On the following matters, the Bible has little to say, it will be a matter of Christian wisdom how we choose.
Collective or Individual?
There are a spectrum of models:
- We can leave giving beyond our own work as a decision to be made by individuals, they might give directly to missionary organizations.
- Or, as we do with the TEAR Fund, encourage individuals to give in envelopes and send the money off together.
- Or we might identify a worthwhile cause and decide as a church to give a certain amount, or percentage from our general income. As we will be doing with Deb Chen in 2008.

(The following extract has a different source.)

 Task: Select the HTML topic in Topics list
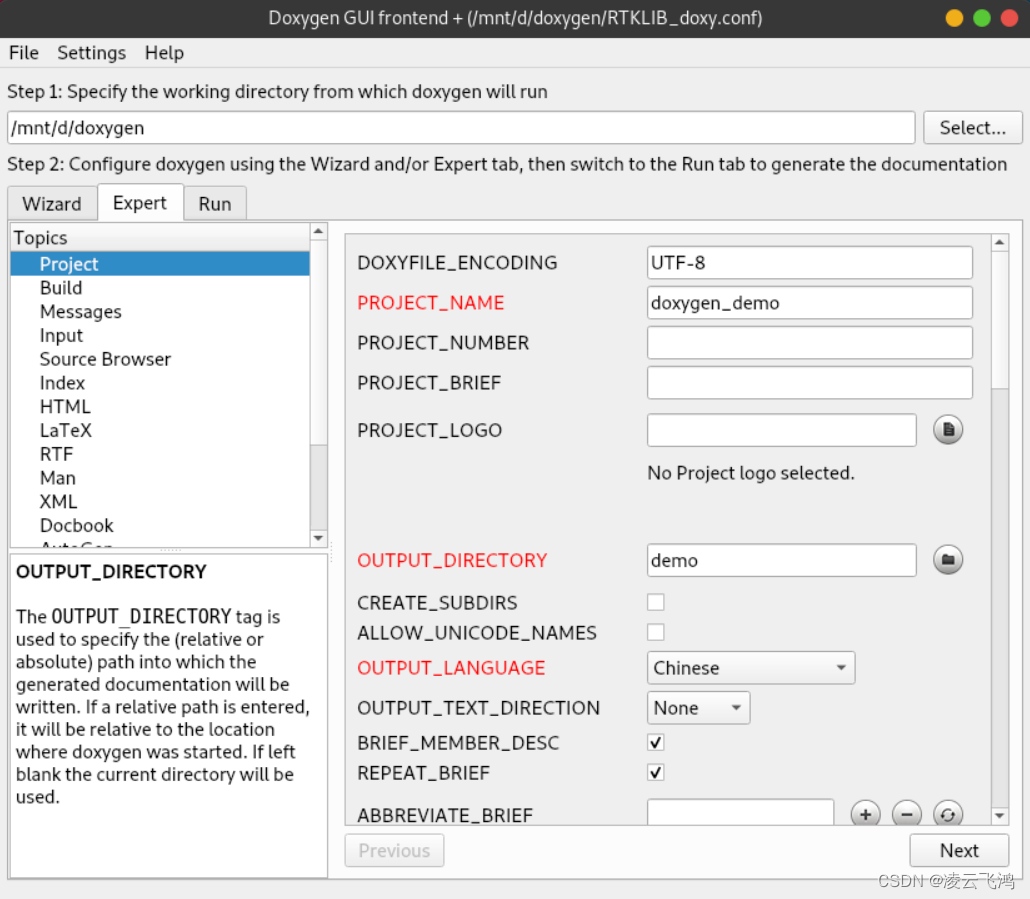click(x=65, y=407)
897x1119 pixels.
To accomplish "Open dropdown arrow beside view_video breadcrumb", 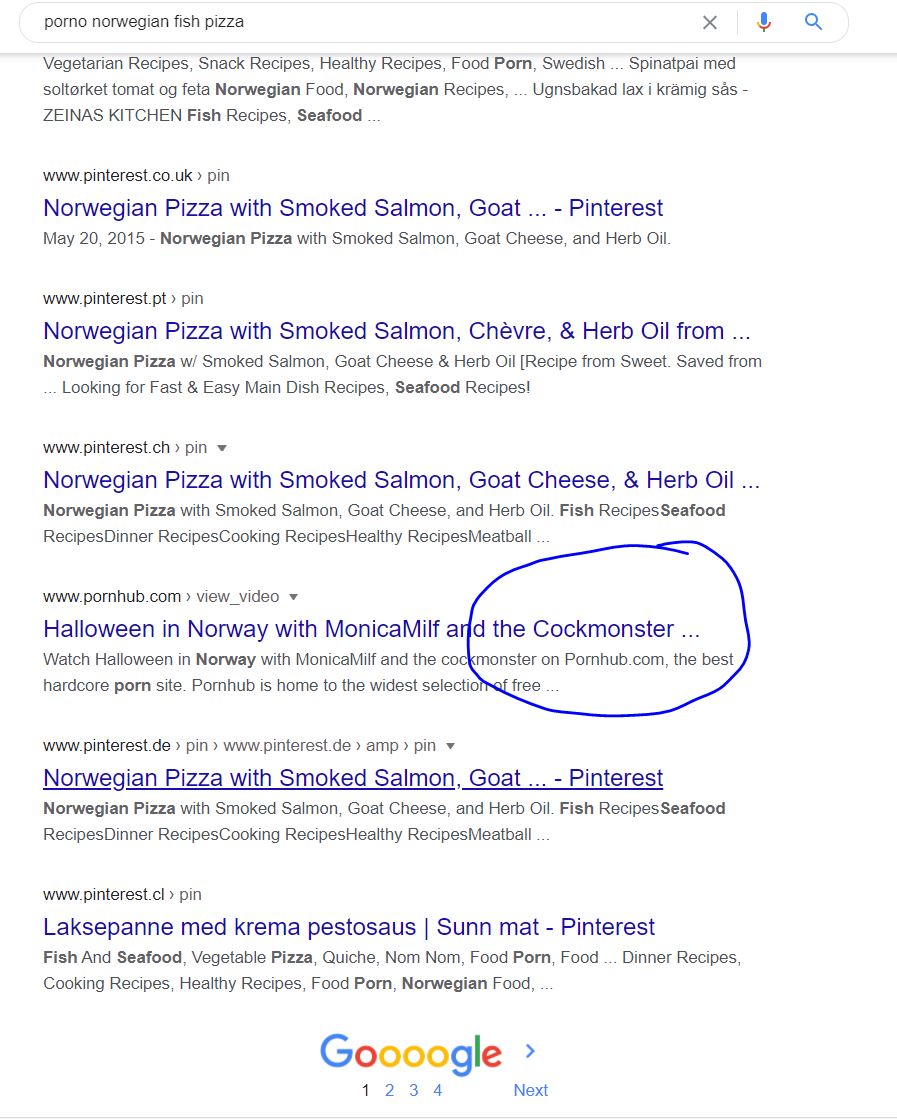I will pos(293,597).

The more individual style giving gives people a chance to choose how they will give, and to “own” their giving – giving from the church budget might feel more remote. The more corporate giving makes a statement as a church family about our commitment to mission. Choosing one or two projects can unite us together in the fellowship of giving – prayer spots and returning missionaries could be focussed – when there are many different causes supported by different individuals it is difficult to pray and show interest in them all at church.
GMP/Mission Society/Individual Missions
Presbyterian congregations can give to the General Mission Program (GMP) or give directly to projects or mission societies. The GMP goes to fund various denominational departments including the Archives Department and general head office expenses, very little goes directly to gospel work and none to overseas mission. If we decide to select one or two missionaries as a congregation, there is much more opportunity to focus and maintain interest.
Australia or Beyond?
I think there are great gospel needs both here and beyond. More importantly, I think especially as a first project, we should choose a missionary or project that people will find it easy to be enthusiastic about. A missionary who communicates well in prayer letters and videos and is able to do helpful home visitations would be important. Ideally we should find a project to focus on that a number of people in the congregation are already passionate about and are willing to enthusiastically promote and enthuse us about.
Gary Friesen, Decision Making and the Will of God, Chaps 20 & 22, Lancer 1980.
Michael Griffiths Take My Life, Chap 4, IVP, 1991.
Cash Values, Bible Study, St Mattias Press.